:: Problem to solve ::
Nothing but the lines from the one with "Where should I" through the end of the listing should be reproduced, each exactly and with pictures omitted.

== Data listing ==

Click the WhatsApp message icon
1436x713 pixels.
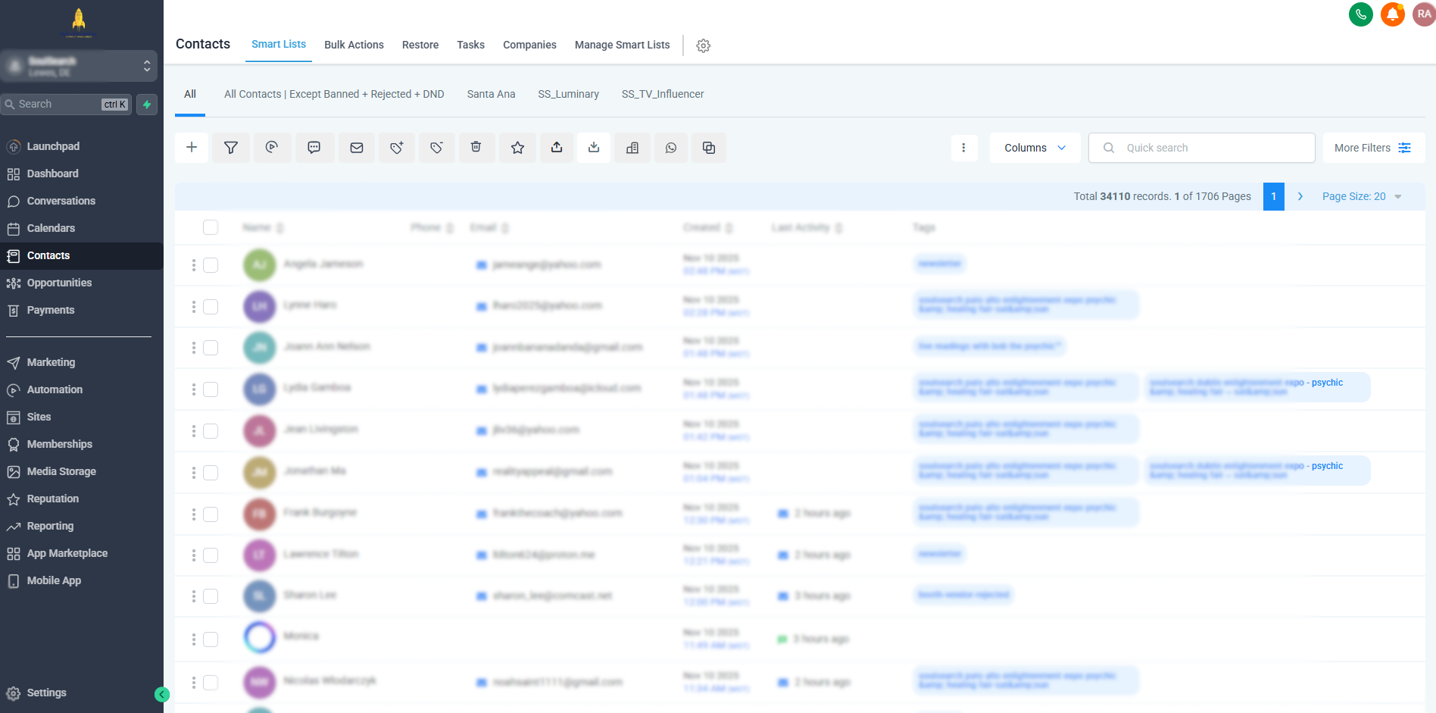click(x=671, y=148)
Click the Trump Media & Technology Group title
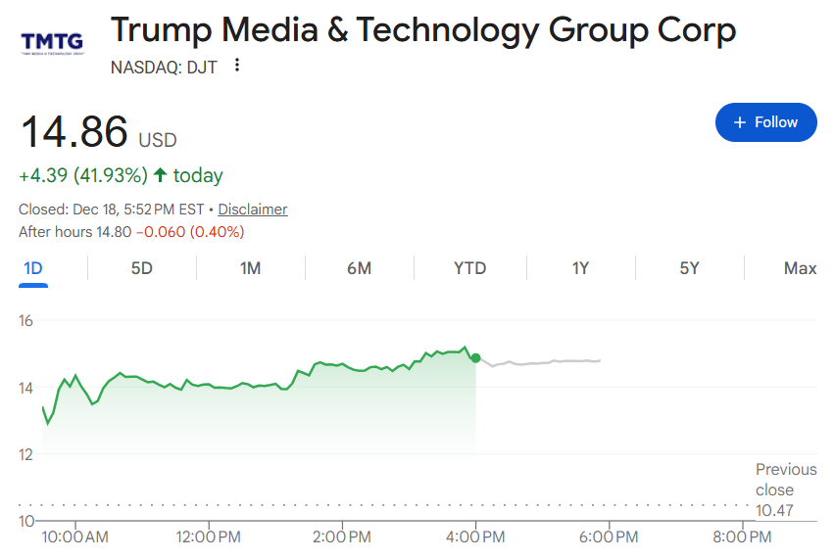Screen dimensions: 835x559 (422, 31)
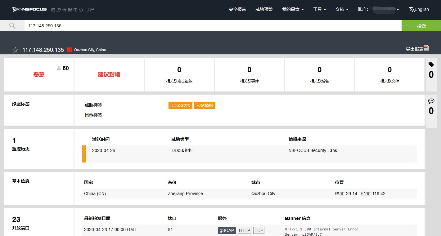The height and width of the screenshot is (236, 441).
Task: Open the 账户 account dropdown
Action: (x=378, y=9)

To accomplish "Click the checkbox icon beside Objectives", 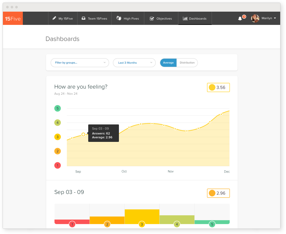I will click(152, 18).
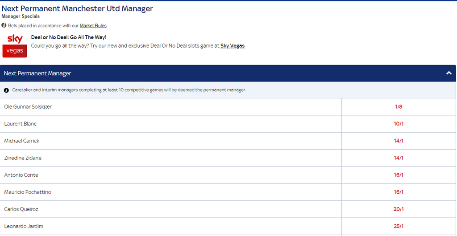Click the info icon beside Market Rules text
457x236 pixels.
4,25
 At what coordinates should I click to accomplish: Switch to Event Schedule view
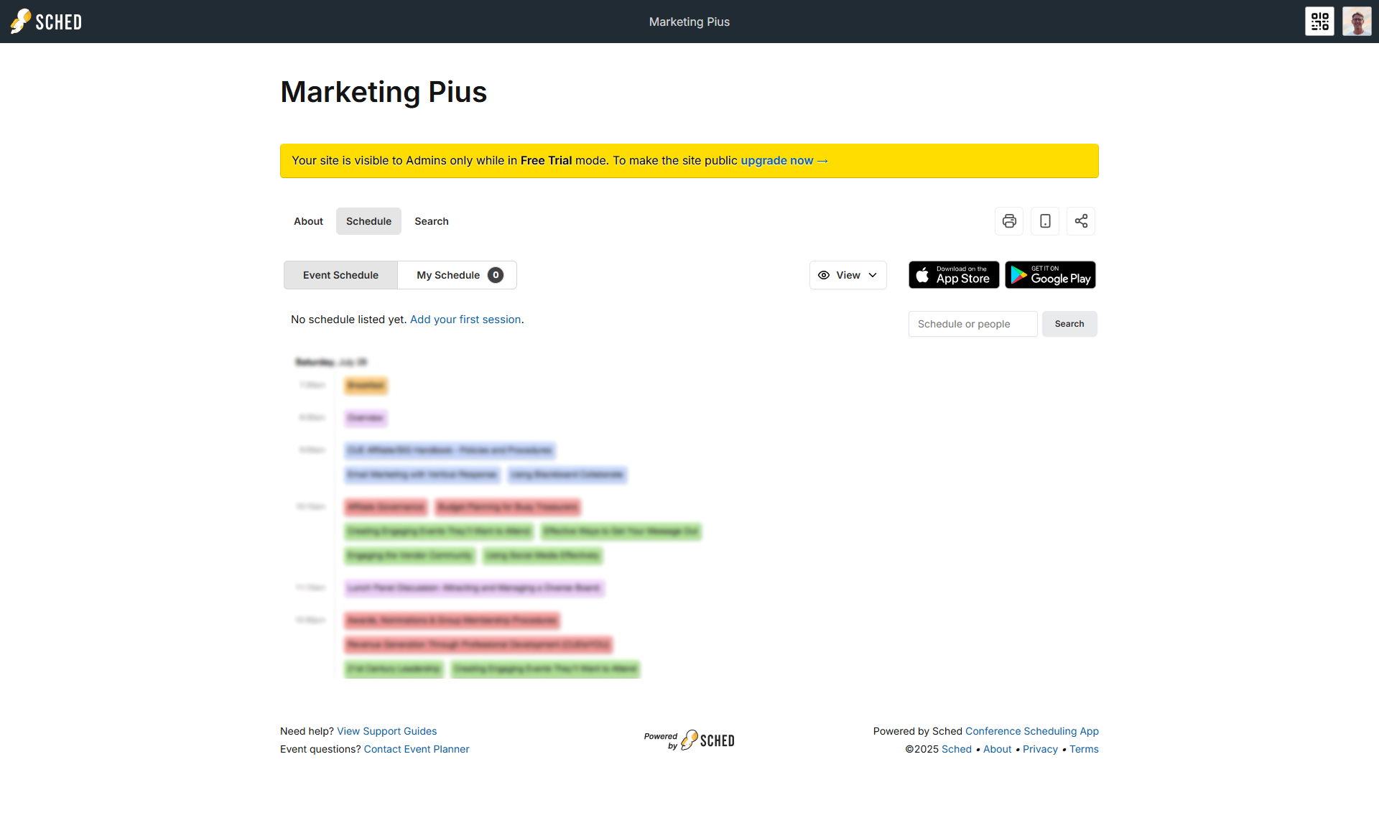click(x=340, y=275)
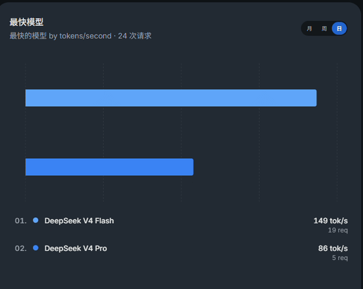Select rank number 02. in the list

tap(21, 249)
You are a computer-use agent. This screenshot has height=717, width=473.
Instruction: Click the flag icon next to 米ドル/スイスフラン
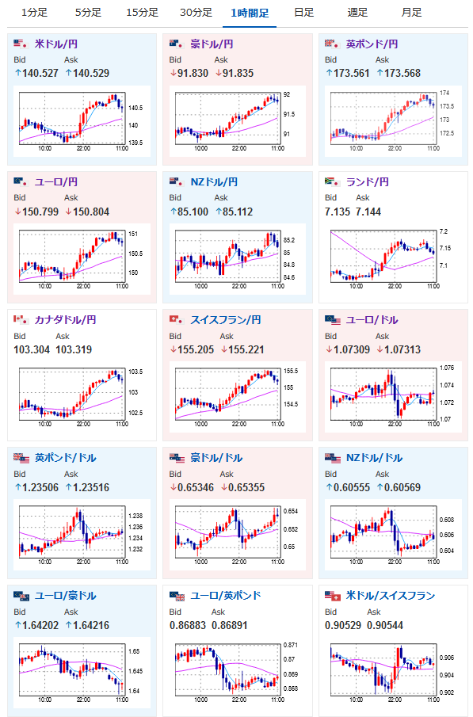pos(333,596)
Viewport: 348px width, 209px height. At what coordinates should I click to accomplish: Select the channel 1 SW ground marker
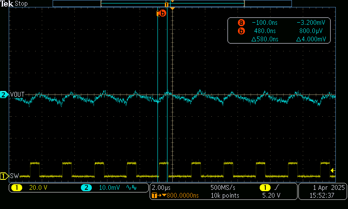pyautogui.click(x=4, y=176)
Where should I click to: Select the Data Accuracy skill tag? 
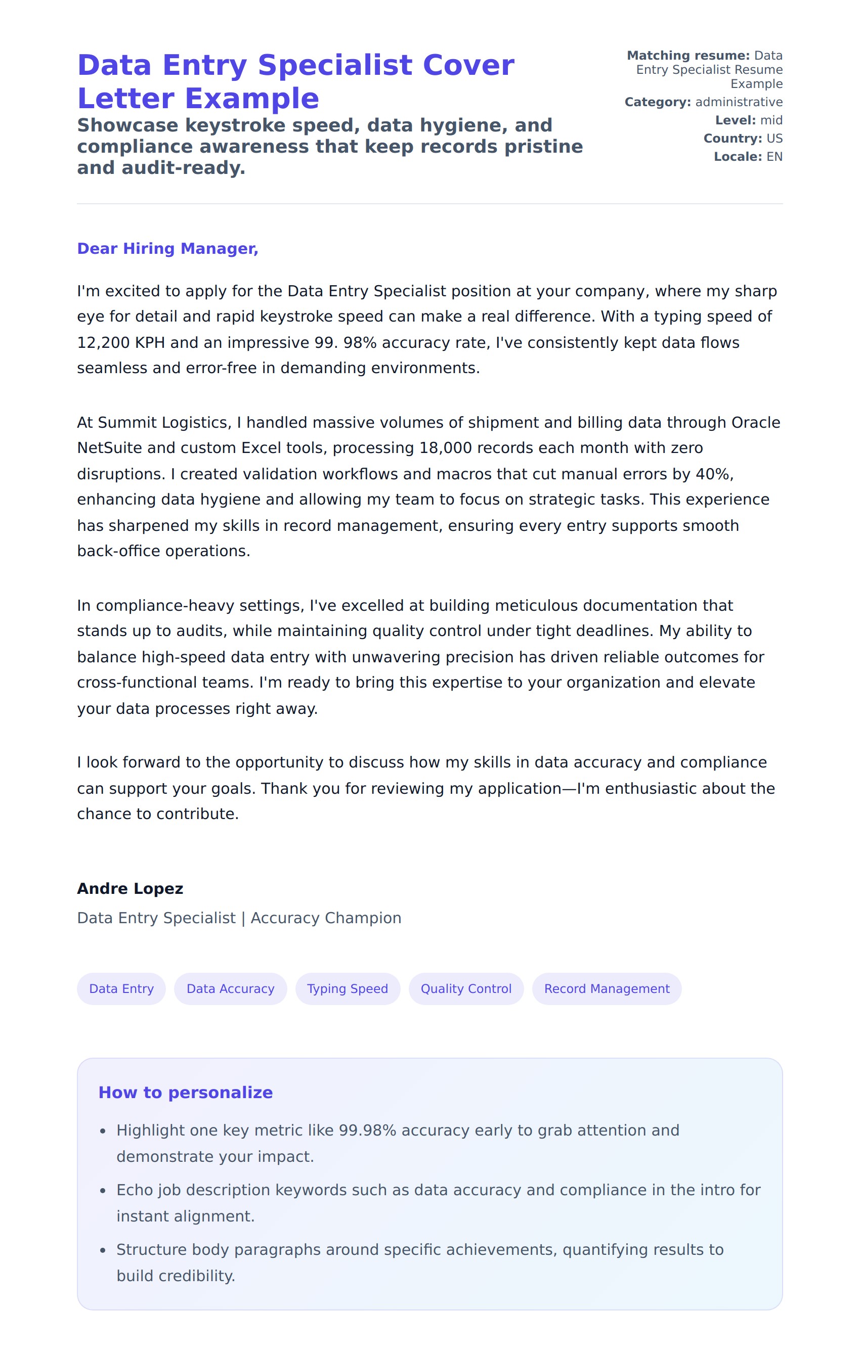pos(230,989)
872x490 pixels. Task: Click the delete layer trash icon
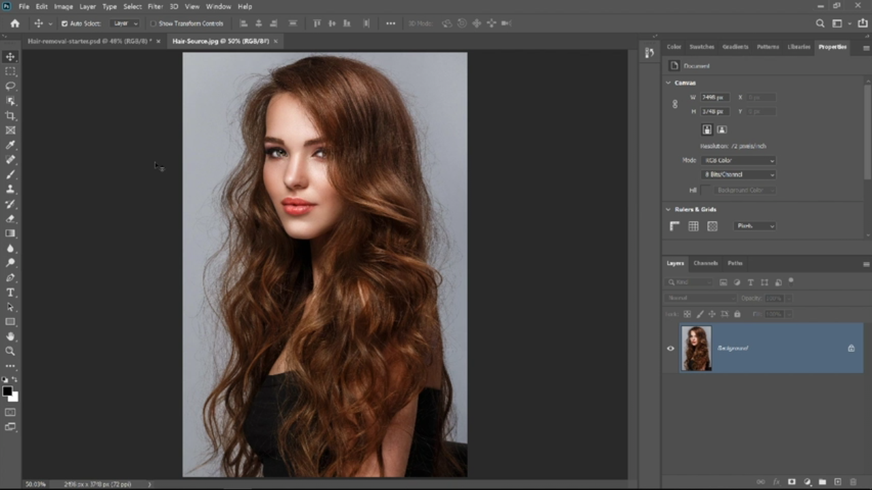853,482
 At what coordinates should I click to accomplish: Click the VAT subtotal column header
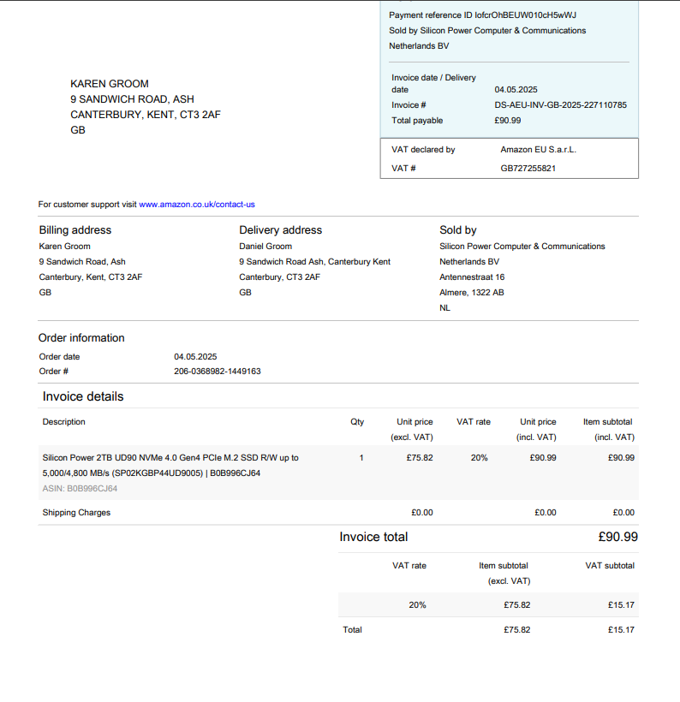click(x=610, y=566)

===

:: The completed task ::
Where should I click to: Select the Data Accuracy skill tag? 
pos(230,989)
872x490 pixels. Task: Click the delete layer trash icon
853,482
 At what coordinates should I click to accomplish: Click the VAT subtotal column header
click(x=610, y=566)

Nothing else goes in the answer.